Directions
A bare number is required: the count of lines in the material below that hold the word "screenshot".
************
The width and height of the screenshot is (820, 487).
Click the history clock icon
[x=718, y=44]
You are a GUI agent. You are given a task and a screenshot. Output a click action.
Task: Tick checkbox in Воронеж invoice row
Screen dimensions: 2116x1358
************
Final answer
2